What happens when a hip hop DJ gets bored of his day job? While if you’re Simon Green then, the rather unusual answer is to form an avant-jazz side project. Bonobo isn’t the easiest concept to get your head around. In a Wikipedia entry (most likely written by Green or some poor work experience girl at Ninja Tune) it states that Bonobo are ‘downtempo pioneers’ and purveyors of chilled, beat-driven music. Live at Koko sees Green step outside the cold isolation of his studio in an effort to bring his labour of love to life. To do this he has recruited a live band of crack session musicians, consisting of not only the usual guitar, bass, keys and drums but also a saxophonist, a three piece string section and on occasion an oboe.

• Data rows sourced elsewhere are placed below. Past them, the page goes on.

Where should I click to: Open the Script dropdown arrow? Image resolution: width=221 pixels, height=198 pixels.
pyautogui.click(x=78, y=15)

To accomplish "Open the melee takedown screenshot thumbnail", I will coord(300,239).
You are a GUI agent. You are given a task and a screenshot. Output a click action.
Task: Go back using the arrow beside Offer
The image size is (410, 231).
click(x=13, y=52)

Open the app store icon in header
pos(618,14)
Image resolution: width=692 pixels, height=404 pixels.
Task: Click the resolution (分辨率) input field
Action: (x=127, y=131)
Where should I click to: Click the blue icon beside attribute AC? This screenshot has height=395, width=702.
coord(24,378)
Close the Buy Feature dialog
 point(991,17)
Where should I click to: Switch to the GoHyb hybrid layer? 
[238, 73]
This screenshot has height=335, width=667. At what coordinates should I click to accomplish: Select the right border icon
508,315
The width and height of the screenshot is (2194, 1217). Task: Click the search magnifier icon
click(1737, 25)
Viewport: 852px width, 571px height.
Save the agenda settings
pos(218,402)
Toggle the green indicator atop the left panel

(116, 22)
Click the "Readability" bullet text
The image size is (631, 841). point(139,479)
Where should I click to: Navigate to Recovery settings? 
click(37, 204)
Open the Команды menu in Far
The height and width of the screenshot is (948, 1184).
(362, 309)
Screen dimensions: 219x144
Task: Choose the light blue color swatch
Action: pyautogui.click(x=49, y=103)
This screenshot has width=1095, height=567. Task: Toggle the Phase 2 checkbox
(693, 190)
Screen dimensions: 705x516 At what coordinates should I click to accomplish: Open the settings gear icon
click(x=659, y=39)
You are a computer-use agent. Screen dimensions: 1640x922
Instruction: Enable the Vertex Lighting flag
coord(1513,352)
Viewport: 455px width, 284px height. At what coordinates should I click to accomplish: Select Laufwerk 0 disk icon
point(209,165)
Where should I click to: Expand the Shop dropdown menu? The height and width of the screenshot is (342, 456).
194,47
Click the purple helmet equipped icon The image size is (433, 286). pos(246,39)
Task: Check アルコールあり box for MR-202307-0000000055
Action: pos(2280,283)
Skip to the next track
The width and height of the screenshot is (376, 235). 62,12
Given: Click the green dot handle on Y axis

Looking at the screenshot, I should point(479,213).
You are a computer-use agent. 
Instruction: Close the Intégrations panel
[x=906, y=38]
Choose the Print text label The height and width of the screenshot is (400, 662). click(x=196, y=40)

This is certainly no small production, Green has clearly gone all out to bring his studio creations to life. Listening to his band play, it becomes clear that a lot of time and effort has been spent practising and it is impressive to hear them skip between a multitude of different genres, from lounge-jazz to skittering trip-hop to funk and leftfield pop, it sort of feels like Kid A for people who buy their albums at Tesco and Asda. This is not to say that Live at Koko is without merit; at its best on the instrumentals like ‘Nothing Owed’ Bonobo are able to conjure up something deeply cinematic and moving. However on other songs the music descends into the worst form of self indulgent lounge-jazz. The oboe solo in ‘Dismantling Frank’ may well be one of the most hideous things I’ve ever heard, if it didn’t instantly remind me of the jazz flute skit from Anchorman. The appearance of a bespoke jazz singer on several also adds to the terribly oppressive loung- jazz vibe, bringing to mind the awful ghost of Kosheen.
Overall Live at Koko offers a captivating and often enthralling portrait of exceptionally talented musicians recreating the complex and spindly music that Simon Green has clearly spent hours crafting in the studio. At its best it is beguiling and draws the listener perfectly into its vast musical landscapes. With this live incarnation of Bonobo Simon Green has achieved what many believe to be impossible, making dance music into a valid live proposition. However this is not to say that the music is without fault various excursions into bland lounge-jazz will alienate many, which is a shame because Bonobo have a fair bit to offer.